The required result is each line of the entries below containing the string "screenshot".
======== SUPPLIED MATERIAL ========
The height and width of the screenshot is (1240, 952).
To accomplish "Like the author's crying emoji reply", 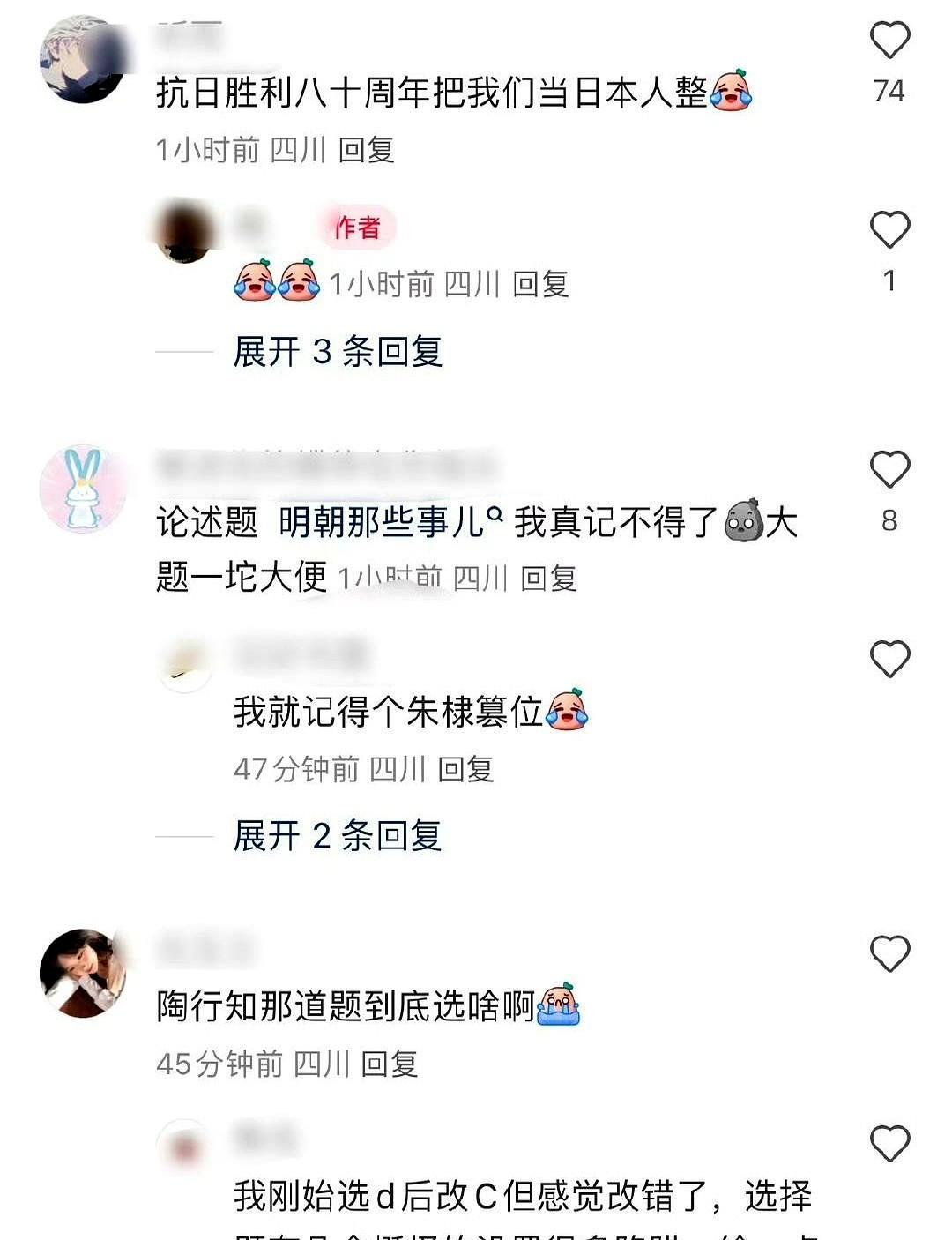I will 889,229.
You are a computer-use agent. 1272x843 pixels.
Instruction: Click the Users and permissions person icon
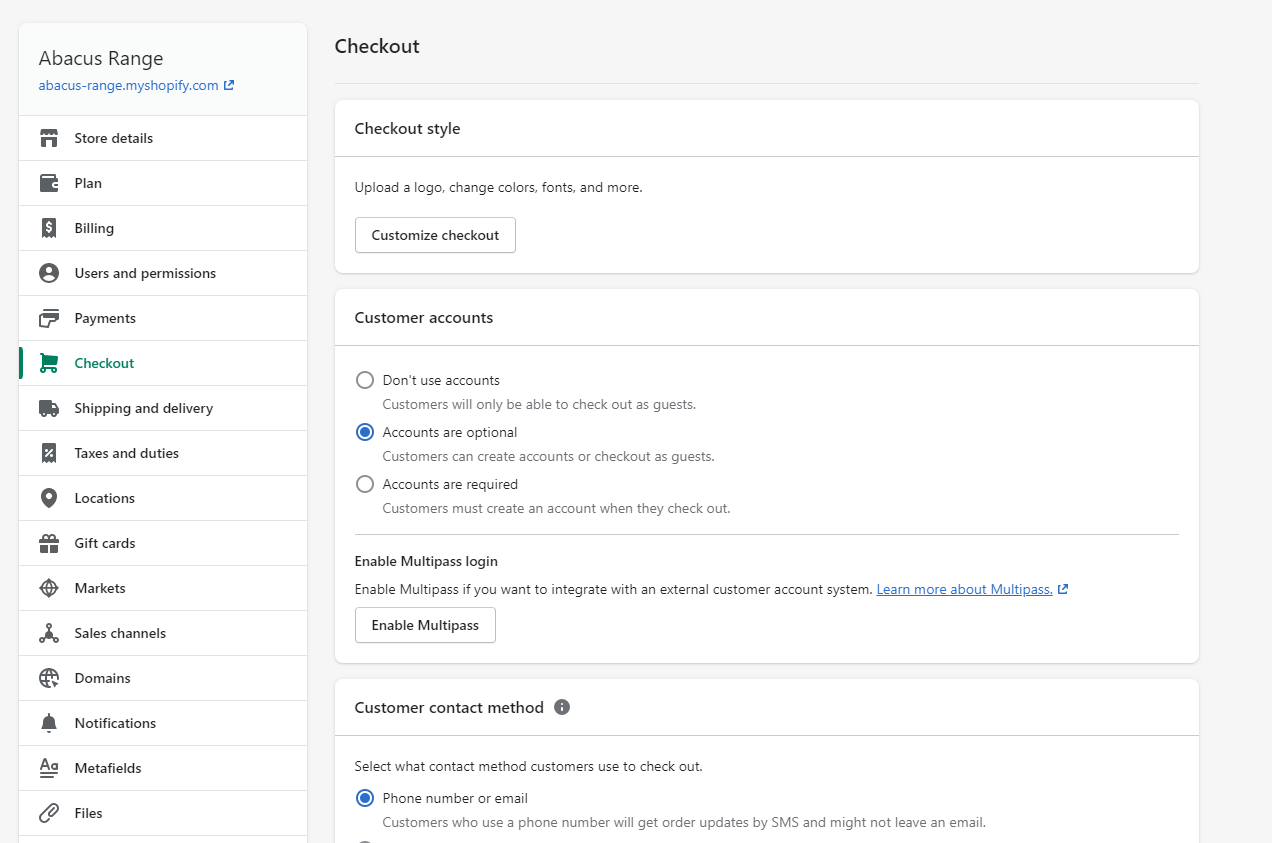(49, 273)
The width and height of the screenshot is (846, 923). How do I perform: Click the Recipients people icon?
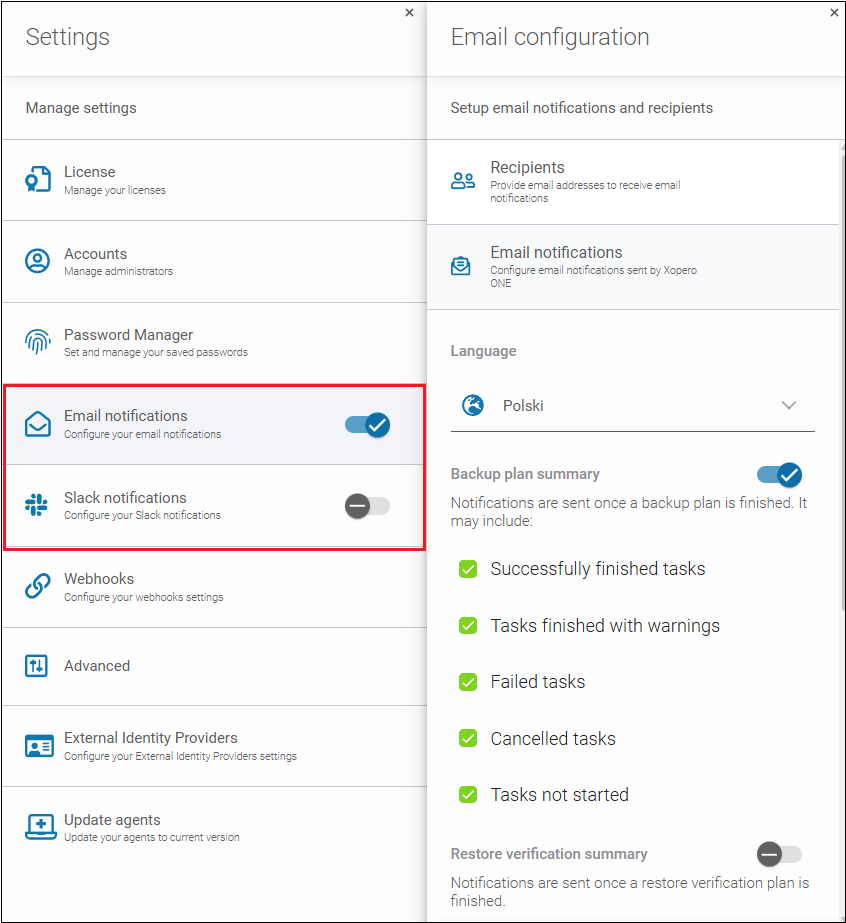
========
→ **OUTPUT OF THE TASK**:
The height and width of the screenshot is (1240, 952).
The width and height of the screenshot is (846, 923). How do I perform: Click the Recipients people icon?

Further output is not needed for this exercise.